Leur économie était à l'origine basée sur l'esclavagisme et au XIXe siècle, l'écrivain abolitionniste Augustin Cochin les décrit ainsi : « des prisons sans muraille, des manufactures odieuses produisant du tabac, du café, du sucre, et consommant des esclaves »[5].

Sur les anciennes plantations, du tabac, du café, du sucre ou de l'indigo étaient cultivés[6],[7].

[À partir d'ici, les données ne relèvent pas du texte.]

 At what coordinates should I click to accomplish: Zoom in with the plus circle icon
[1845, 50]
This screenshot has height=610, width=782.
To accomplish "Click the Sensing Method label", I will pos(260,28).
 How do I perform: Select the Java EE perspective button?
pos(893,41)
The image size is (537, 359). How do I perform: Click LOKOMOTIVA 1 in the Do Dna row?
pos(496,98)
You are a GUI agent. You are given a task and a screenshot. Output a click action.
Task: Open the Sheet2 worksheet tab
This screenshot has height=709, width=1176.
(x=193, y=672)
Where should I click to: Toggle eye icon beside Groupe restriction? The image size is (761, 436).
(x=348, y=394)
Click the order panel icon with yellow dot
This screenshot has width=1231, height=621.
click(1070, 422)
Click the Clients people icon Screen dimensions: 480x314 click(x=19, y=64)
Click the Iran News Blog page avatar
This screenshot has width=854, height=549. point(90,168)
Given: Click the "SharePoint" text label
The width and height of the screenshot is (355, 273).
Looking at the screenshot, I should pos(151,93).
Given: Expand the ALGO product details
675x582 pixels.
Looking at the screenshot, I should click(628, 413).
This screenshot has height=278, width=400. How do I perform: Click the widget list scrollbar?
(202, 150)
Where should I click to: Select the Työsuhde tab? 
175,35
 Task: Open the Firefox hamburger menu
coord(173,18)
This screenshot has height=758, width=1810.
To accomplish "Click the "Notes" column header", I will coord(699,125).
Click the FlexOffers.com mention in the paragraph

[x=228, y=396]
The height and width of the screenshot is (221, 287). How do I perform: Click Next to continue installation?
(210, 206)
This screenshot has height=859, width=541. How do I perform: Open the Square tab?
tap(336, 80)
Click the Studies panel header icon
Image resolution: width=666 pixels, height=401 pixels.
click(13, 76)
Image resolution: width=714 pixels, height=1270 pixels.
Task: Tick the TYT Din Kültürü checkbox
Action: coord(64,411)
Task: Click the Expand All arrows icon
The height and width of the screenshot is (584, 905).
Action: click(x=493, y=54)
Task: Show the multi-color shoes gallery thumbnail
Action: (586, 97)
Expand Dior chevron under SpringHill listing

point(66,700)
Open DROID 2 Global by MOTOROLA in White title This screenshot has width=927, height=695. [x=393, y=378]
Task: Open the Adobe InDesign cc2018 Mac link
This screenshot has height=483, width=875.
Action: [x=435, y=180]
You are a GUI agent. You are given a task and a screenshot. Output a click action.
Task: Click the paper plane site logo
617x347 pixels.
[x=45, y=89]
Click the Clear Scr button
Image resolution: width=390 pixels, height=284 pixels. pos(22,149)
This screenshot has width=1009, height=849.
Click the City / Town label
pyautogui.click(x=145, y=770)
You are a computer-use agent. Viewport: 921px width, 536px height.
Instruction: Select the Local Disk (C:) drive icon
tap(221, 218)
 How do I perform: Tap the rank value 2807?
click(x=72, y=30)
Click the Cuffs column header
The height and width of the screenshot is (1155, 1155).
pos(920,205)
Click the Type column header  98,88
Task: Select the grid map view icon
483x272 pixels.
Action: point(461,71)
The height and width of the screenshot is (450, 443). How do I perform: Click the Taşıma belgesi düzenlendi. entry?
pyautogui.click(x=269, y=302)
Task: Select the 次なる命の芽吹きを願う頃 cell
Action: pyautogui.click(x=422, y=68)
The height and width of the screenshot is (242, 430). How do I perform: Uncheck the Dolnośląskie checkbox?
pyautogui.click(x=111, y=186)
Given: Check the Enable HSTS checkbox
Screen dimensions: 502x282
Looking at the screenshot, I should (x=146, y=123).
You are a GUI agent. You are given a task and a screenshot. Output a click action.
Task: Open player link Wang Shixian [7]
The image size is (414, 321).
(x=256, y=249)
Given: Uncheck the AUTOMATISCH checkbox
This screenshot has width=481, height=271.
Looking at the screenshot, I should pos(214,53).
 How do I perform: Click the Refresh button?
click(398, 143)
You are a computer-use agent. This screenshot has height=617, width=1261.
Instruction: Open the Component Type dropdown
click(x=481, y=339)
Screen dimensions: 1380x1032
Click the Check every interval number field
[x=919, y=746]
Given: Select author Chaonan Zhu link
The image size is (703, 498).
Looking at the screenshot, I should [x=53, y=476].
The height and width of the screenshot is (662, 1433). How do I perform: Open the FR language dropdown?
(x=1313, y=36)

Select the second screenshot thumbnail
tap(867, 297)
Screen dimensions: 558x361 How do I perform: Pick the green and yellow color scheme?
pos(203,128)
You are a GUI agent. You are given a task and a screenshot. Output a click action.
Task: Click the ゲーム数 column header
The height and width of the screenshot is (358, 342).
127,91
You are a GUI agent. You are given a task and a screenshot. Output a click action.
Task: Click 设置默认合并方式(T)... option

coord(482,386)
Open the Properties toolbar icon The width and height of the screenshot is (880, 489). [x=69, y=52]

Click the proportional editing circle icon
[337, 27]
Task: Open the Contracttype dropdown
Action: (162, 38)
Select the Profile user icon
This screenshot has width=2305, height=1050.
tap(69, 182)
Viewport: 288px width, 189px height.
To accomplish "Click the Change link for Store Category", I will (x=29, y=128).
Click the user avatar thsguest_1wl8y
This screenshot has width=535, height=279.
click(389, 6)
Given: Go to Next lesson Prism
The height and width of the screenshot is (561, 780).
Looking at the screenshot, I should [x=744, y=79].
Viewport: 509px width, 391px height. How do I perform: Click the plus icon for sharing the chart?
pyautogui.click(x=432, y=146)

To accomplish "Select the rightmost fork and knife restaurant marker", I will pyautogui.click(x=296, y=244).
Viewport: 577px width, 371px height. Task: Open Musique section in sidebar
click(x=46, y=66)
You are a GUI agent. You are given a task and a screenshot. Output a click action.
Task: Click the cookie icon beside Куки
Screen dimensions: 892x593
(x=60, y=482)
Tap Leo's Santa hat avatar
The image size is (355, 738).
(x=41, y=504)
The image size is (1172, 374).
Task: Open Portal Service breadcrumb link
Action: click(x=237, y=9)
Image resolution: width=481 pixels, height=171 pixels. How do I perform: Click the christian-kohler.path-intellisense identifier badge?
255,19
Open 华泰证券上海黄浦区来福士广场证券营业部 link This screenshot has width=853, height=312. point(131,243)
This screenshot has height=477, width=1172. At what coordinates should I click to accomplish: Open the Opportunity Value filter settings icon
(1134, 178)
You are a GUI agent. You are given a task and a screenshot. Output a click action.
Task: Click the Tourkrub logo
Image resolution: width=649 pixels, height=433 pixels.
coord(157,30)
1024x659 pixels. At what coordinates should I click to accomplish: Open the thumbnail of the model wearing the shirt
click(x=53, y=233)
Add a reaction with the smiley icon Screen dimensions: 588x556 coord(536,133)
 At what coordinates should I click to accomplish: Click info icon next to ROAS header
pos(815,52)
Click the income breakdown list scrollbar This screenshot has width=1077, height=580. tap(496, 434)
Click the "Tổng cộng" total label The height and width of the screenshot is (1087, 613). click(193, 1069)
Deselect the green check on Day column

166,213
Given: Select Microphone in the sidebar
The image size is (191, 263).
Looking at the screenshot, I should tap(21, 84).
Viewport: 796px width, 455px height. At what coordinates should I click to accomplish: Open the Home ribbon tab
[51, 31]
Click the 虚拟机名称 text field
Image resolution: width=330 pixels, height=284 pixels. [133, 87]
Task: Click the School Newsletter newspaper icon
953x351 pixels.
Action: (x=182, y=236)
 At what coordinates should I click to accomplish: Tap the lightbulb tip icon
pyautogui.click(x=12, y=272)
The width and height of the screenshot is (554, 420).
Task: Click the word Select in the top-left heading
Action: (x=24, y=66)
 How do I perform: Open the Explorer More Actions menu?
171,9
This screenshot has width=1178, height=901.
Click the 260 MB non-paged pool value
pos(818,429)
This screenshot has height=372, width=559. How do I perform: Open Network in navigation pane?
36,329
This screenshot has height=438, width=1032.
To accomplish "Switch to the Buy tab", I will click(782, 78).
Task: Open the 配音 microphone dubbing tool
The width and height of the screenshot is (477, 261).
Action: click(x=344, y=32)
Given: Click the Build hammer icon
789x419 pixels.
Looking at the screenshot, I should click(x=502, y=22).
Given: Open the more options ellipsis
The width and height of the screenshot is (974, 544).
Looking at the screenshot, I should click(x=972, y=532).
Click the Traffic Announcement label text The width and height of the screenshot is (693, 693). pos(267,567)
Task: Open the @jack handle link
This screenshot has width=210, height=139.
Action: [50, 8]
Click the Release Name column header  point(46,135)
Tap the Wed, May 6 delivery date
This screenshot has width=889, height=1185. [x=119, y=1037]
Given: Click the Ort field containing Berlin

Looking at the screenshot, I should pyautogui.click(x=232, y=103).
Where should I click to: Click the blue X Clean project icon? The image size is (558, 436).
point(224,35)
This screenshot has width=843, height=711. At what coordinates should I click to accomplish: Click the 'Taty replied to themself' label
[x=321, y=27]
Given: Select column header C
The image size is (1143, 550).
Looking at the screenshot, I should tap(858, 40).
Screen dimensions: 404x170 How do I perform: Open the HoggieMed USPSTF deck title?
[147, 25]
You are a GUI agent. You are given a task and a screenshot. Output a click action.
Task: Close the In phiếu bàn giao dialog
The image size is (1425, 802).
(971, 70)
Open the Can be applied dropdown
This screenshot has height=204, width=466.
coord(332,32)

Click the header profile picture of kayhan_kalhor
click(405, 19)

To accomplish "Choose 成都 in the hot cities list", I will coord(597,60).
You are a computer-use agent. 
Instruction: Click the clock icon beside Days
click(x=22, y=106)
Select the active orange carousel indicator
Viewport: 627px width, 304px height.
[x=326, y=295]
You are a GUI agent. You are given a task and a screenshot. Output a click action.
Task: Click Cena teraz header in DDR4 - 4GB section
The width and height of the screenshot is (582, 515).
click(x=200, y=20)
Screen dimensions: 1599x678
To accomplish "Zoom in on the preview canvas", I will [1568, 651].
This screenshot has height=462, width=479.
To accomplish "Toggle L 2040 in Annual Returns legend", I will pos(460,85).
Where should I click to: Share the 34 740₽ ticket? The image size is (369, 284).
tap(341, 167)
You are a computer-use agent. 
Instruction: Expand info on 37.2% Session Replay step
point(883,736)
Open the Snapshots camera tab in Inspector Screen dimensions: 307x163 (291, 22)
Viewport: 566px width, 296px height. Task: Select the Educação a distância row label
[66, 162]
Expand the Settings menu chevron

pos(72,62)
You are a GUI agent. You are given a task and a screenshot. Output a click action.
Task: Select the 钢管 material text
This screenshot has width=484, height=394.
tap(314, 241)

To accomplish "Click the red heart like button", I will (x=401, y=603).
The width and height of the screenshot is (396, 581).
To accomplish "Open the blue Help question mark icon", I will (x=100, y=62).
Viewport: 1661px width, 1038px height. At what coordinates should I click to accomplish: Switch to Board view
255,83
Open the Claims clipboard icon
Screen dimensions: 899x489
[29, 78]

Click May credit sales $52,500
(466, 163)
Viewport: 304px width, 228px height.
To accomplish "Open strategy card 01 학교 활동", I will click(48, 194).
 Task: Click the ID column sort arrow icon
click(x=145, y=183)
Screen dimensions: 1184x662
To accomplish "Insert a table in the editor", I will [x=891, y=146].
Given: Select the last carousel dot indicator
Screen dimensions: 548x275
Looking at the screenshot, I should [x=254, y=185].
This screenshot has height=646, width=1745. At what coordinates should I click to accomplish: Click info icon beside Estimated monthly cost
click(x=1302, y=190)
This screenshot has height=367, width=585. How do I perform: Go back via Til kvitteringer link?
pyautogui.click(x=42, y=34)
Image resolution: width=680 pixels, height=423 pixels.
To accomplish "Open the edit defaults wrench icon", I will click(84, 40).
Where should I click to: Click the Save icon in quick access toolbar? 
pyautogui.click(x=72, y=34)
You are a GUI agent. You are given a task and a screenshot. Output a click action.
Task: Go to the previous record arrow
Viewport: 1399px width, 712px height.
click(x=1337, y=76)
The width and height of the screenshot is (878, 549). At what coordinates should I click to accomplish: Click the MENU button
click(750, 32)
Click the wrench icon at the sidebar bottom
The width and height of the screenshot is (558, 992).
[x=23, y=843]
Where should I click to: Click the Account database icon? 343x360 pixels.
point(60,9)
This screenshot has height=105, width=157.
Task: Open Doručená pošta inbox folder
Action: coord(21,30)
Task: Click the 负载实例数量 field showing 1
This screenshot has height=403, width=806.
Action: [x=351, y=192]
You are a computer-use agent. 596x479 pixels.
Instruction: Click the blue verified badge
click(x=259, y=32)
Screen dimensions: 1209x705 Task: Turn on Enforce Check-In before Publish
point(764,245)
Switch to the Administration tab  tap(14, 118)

Organisation et bâtiments de l'espace habitationnaire

Cette description est empruntée à Frédéric Mauro - Petit monde antillais à Saint-Domingue au XVIIIe siècle[8] :

« Voici une de leurs « habitations », entendez de leurs grandes plantations de canne à sucre, gagnée sur la brousse et la savane, avec ses vastes champs, ses « carreaux » de cannes et de patates.
Au centre la maison du maître en briques et en bois. Dans ses larges pièces, des meubles d'acajou et de rotin que respectent, quelque peu, les terribles termites.
La cuisine et les dépendances forment un logis séparé ; de même la case de l'économe.
Proches les unes des autres, assez misérables, les cases à nègres sont recouvertes de paille, toutes pourvues d'un jardin...
L'hôpital (l'infirmerie, dirions nous) contient au moins un lit pour vingt esclaves…
Derniers éléments : la « sucrerie » … la « guildiverie »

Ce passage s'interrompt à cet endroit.